The ASBL filed a petition to the high court in January after the Ninth Circuit Court of Appeals found the SBA was not required to disclose phone records held by a third party. The small business advocate originally filed suit against the SBA after the agency refused to provide several years of telephone records for the agency’s press office director, Mike Stamler. (http://www.asbl.com/documents/20090312complaint.pdf)
The ASBL requested Stamler's phone records after a series of media professionals complained that Stamler attempted to defame ASBL President Lloyd Chapman, and deny the diversion of small business contracts to corporate giants.

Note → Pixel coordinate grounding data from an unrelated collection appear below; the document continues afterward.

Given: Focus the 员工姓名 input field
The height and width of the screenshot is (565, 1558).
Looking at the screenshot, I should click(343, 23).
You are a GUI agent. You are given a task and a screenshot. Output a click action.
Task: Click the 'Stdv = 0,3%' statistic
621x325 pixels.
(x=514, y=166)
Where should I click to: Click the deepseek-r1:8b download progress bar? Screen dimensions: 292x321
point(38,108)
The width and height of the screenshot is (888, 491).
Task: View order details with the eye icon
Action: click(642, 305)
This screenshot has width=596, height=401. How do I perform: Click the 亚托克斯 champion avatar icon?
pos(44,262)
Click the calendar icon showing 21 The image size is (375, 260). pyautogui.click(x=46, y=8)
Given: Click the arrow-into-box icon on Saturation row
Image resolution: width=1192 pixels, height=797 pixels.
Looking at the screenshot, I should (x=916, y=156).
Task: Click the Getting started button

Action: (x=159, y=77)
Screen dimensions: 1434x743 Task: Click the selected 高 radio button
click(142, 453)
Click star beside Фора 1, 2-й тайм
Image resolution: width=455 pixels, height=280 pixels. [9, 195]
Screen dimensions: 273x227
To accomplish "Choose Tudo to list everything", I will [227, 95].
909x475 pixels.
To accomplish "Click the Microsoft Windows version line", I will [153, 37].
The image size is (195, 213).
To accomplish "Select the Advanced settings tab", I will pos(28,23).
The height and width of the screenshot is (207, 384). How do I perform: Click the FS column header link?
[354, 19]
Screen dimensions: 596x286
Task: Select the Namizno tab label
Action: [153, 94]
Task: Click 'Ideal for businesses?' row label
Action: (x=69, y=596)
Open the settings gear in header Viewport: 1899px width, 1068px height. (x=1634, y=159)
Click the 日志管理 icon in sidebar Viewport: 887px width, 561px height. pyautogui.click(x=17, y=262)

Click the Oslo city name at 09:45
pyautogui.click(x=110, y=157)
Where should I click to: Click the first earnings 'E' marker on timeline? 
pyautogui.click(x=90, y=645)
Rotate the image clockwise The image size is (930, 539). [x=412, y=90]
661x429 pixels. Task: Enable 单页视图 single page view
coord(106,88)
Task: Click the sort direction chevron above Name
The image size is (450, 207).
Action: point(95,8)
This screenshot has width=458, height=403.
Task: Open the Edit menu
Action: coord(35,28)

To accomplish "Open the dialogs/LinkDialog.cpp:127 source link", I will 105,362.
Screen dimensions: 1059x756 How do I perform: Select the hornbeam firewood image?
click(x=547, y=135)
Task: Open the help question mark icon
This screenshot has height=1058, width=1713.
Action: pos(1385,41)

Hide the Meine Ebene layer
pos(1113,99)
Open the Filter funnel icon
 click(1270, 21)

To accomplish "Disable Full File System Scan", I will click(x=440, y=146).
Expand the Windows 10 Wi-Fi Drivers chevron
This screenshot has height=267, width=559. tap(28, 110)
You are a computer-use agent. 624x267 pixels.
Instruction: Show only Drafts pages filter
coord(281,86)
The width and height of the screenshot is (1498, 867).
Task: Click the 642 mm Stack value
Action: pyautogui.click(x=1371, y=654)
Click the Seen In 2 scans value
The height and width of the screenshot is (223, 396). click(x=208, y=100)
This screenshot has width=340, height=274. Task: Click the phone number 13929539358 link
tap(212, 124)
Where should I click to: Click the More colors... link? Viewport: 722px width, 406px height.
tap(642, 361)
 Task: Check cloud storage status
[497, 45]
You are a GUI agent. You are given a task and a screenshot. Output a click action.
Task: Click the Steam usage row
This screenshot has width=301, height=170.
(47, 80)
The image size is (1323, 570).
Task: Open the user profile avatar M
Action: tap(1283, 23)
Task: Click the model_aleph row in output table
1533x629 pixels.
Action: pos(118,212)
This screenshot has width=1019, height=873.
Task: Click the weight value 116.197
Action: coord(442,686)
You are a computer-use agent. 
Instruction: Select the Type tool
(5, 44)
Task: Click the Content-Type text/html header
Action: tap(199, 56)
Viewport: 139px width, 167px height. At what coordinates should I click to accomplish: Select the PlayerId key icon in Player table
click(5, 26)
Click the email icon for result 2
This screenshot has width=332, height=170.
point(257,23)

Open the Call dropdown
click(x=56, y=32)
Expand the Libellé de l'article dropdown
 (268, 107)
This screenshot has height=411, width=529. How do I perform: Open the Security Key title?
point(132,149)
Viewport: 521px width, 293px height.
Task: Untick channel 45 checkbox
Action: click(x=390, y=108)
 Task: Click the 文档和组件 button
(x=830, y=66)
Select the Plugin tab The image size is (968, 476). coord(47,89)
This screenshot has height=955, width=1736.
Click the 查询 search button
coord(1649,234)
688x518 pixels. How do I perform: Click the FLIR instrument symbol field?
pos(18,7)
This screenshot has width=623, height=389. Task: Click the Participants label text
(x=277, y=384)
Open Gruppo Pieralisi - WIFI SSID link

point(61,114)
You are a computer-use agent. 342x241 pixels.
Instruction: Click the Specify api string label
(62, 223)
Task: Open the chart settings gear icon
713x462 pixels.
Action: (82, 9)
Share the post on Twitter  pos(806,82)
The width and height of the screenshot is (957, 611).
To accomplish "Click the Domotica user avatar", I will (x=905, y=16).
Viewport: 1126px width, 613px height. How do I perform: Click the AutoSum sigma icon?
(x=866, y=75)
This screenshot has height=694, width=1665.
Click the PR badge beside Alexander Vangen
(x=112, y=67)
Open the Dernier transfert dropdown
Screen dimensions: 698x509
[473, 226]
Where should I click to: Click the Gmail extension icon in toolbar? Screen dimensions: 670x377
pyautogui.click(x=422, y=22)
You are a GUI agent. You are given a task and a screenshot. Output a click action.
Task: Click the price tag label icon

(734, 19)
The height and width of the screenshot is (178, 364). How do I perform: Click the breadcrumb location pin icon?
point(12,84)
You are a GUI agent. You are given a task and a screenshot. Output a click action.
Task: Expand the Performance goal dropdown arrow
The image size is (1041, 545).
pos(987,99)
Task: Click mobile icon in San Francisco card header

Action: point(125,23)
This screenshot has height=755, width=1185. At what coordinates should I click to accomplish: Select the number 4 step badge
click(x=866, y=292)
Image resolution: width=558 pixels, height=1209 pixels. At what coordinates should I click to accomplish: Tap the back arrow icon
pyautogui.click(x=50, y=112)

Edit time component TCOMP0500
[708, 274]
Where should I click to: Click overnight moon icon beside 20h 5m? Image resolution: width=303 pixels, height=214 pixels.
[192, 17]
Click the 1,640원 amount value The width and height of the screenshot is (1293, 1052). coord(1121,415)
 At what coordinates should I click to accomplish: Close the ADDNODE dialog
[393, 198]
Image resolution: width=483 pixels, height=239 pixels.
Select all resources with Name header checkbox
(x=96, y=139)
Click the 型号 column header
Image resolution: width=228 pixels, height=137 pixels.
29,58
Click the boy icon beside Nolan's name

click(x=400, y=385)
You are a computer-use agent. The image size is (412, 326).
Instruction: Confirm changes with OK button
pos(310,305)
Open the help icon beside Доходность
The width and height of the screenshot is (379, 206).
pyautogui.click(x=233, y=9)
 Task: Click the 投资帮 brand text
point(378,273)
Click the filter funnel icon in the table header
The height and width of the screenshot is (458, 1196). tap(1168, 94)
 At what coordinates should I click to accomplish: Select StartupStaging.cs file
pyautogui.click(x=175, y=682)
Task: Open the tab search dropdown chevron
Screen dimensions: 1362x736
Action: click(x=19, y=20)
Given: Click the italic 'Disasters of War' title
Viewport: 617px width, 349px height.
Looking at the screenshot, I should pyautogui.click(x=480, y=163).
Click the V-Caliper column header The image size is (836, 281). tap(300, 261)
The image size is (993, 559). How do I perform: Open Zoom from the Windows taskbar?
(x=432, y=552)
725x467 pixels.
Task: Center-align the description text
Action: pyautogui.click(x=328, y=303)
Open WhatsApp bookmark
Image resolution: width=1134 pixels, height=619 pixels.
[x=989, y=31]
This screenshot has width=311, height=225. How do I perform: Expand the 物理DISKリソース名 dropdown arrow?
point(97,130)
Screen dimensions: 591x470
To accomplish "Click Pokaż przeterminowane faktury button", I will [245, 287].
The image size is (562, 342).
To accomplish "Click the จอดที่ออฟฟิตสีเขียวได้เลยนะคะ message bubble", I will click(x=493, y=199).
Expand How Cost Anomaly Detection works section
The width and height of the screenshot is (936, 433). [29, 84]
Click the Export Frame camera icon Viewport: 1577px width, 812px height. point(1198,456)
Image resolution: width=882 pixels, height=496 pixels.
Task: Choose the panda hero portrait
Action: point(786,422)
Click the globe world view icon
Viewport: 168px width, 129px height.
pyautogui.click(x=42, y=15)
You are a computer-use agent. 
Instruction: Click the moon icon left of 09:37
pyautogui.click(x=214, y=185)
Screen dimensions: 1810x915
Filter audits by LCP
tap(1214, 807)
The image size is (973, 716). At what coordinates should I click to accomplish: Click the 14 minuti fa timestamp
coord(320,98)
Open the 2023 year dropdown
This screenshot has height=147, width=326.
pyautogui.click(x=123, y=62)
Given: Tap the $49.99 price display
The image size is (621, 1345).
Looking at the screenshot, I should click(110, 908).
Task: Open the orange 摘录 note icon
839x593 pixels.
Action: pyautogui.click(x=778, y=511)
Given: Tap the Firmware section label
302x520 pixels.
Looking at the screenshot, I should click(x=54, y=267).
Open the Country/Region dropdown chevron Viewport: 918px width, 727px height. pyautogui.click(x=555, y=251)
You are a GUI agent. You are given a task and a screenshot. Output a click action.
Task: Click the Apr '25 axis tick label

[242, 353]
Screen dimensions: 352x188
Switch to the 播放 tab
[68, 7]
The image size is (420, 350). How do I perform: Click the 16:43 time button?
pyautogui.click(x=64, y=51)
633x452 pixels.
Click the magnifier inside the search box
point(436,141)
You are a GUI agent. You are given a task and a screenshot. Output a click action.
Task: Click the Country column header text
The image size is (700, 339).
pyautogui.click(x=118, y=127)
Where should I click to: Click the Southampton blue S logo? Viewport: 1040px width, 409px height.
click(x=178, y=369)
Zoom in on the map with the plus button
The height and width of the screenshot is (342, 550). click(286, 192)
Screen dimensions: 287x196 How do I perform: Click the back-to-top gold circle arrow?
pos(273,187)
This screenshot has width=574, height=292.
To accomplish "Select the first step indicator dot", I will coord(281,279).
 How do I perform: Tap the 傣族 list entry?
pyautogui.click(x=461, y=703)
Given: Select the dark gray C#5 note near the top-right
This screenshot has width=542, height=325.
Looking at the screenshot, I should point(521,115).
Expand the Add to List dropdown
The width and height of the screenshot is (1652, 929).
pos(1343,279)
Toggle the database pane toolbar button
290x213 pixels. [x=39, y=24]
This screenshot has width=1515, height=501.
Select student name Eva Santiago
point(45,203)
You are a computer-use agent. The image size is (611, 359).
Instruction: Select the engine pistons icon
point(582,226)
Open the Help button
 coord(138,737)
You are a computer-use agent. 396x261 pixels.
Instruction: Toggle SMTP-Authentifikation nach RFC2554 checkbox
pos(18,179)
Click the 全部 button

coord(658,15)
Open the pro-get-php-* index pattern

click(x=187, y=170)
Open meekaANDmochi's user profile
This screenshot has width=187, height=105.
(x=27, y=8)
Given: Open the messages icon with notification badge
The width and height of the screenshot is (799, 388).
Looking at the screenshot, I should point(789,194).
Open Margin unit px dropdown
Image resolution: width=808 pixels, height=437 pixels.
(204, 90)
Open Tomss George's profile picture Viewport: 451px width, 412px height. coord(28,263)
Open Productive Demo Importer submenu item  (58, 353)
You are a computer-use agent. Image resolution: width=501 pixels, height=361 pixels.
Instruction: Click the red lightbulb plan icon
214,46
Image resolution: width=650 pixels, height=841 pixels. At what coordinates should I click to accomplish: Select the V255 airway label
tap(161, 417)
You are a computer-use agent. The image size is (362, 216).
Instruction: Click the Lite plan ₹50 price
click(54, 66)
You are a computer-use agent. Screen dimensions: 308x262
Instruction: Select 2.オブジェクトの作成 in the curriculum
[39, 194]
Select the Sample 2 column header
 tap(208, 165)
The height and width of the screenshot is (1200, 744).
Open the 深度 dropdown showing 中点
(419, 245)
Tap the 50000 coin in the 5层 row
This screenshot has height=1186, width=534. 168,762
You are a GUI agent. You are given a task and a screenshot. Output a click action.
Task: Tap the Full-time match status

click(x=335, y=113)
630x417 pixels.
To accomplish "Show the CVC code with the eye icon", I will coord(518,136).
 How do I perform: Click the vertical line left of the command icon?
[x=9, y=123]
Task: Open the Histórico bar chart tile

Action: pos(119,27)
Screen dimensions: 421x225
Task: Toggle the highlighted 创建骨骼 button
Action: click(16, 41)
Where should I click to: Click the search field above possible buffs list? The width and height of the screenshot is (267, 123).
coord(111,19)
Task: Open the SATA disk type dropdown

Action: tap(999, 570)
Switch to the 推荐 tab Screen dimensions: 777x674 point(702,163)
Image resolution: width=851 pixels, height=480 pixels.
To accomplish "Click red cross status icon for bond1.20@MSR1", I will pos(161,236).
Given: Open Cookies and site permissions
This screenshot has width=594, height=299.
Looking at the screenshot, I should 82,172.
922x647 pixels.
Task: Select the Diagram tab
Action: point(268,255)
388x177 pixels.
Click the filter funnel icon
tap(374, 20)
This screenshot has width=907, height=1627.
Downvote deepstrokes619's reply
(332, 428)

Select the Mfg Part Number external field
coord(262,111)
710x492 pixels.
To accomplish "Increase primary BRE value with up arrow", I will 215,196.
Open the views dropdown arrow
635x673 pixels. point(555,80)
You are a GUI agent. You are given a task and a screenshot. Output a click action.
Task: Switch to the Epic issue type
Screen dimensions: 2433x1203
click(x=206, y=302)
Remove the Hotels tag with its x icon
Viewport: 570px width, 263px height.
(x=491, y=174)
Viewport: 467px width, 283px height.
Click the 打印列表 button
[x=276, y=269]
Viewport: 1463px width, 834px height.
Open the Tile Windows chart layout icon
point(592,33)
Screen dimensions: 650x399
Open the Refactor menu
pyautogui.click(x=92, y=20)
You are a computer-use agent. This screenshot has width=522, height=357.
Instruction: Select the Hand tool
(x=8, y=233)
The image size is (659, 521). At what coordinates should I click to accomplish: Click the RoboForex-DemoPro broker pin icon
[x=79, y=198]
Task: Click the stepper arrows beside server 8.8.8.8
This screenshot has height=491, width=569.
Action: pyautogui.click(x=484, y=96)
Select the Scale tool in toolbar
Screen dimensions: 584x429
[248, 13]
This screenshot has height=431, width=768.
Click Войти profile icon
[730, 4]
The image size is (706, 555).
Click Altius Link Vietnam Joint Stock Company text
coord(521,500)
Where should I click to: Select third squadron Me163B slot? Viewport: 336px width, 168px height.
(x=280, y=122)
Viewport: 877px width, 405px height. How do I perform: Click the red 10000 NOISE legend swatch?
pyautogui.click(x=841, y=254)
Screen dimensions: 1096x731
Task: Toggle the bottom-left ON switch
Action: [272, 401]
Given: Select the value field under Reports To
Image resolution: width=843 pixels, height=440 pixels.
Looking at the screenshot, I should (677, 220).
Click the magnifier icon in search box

Since 2003, a series of federal investigations have uncovered the diversion of billions of dollars a year in federal small business contracts to corporate giants. (http://www.asbl.com/documentlibrary.html) In Report 5-15, the SBA Office of Inspector General (SBA IG) described the issue as, “One of the most important challenges facing the Small Business Administration and the entire Federal government today.”(http://www.asbl.com/documents/05-15.pdf)
Throughout the course of litigation, the SBA has claimed that it does not have access to its own phone records, and is not required to supply that information under FOIA. Yet during 2010, the ASBL requested and received full and comprehensive telephone records from federal agencies like the U.S. Department of Interior (DOI) and the Social Security Administration (SSA).
The SBA has a track record of withholding documents that highlight its efforts to cover-up the division of billions of dollars in federal small business contracts to corporate giants. In February 2008, the SBA refused to release documents regarding the large recipients of small business contracts. In the court’s ruling against the agency, United States District Judge Marilyn H. Patel stated, “The court finds it curious the SBA’s argument that it does not ‘control’ the very information it needs to carry out its duties and functions.”
"The fact that the SBA was willing to go to the Supreme Court to withhold Mike Stamler's phone records shows just how damaging that information must be," Chapman said. "The SBA has played a pivotal role in allowing billions of dollars in fraud. We’ll continue to pursue this information until it is public and transparent."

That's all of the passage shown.